I wrote this simple multi-threaded program to add numbers from 1 to 100,000. When I ran this, I got different values as the end result ( values less than expected 5000050000 ). When I executed the program only using one thread, it gave correct result. Program also works for smaller values such as 100. What did possibly go wrong ? Thanks in advance.
class Calculation {
private long total=0;
public void calcSum(long start, long end) {
long i = start;
for( ;i<=end; i++) {
total += i;
}
}
public long getTotal() {
return total;
}
}
class CalculatorThread extends Thread{
private long start;
private long end;
private Calculation calc;
public CalculatorThread(long start, long end, Calculation calc) {
this.start = start;
this.end = end;
this.calc = calc;
}
@Override
public void run() {
calc.calcSum(start, end);
}
}
public class ParallelTest {
public static void main(String[] args) throws InterruptedException {
int start = 1;
int end = 100000;
Calculation calc = new Calculation();
CalculatorThread ct1 = new CalculatorThread(start, end/2 , calc);
CalculatorThread ct2 = new CalculatorThread( (end/2) + 1, end, calc);
ct1.start();
ct2.start();
ct1.join();
ct2.join();
System.out.println(calc.getTotal());
}
}
Unsynchronized access to shared mutable state usually doesn't go well.
In your Calculation calc
, there is a mutable variable long total
. When you start the threads:
CalculatorThread ct1 = new CalculatorThread(start, end/2 , calc);
CalculatorThread ct2 = new CalculatorThread( (end/2) + 1, end, calc);
you share the mutable state of calc
between those two threads. There is no synchronization whatsoever inside calc
, so the threads will only trash each other's memory in random time intervals.
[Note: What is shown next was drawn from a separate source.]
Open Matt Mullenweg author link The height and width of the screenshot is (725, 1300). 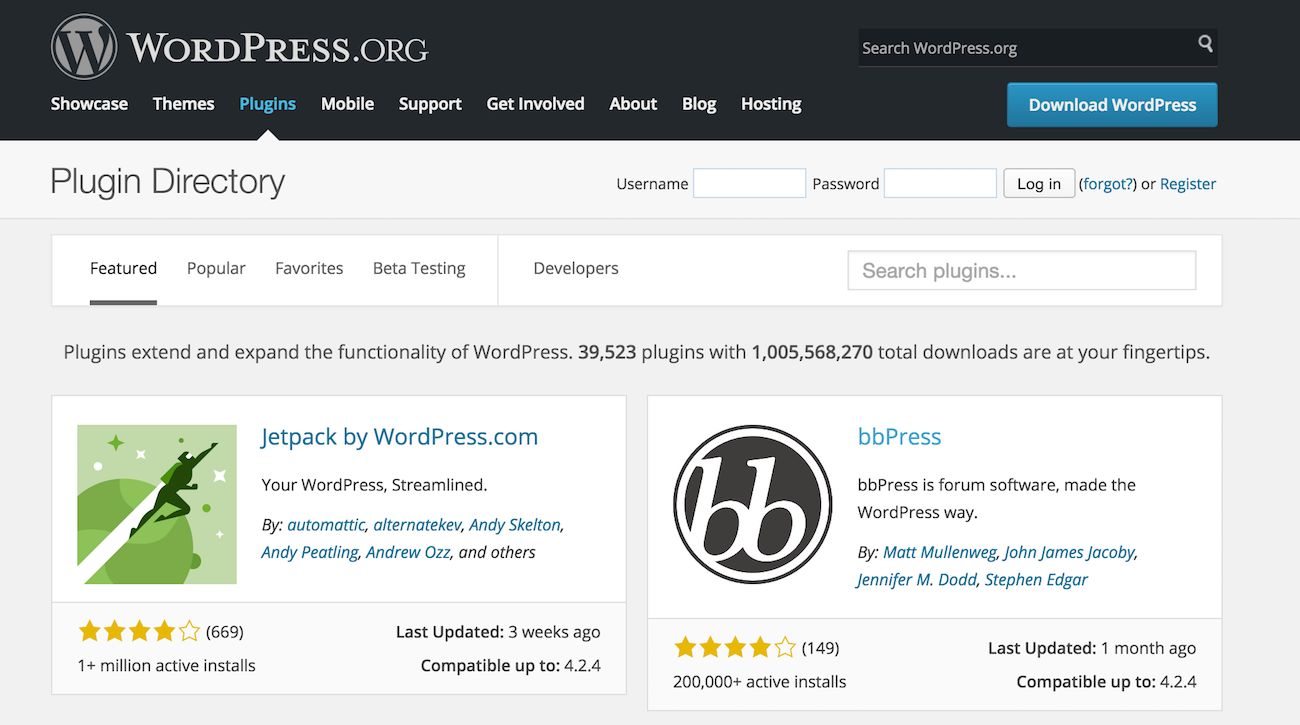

Here is a working version:
class ParallelSum {
public static long calcSum(long start, long end) {
long total = 0;
for(long i = start; i < end; i++) {
total += i;
}
return total;
}
public static class CalculatorThread extends Thread {
private long result = 0;
private long start;
private long end;
public CalculatorThread(long start, long end) {
this.start = start;
this.end = end;
}
@Override
public void run() {
result = calcSum(start, end);
}
public long getResult() {
return result;
}
}
public static void main(String[] args) throws InterruptedException {
int start = 1;
int end = 100000;
int endExcl = end + 1;
CalculatorThread ct1 = new CalculatorThread(start, endExcl/2);
CalculatorThread ct2 = new CalculatorThread(endExcl / 2, endExcl);
ct1.start();
ct2.start();
ct1.join();
ct2.join();
System.out.println(ct1.getResult() + ct2.getResult());
}
}
Outputs:
5000050000
Additional note: always use [inclusive, exclusive)
indexing of ranges. This decreases the chance for off-by-one errors dramatically. Also, I've replaced the Calculation
class by a method: nothing can go wrong with local variables, inside a method, and the less mutable state there is, the better.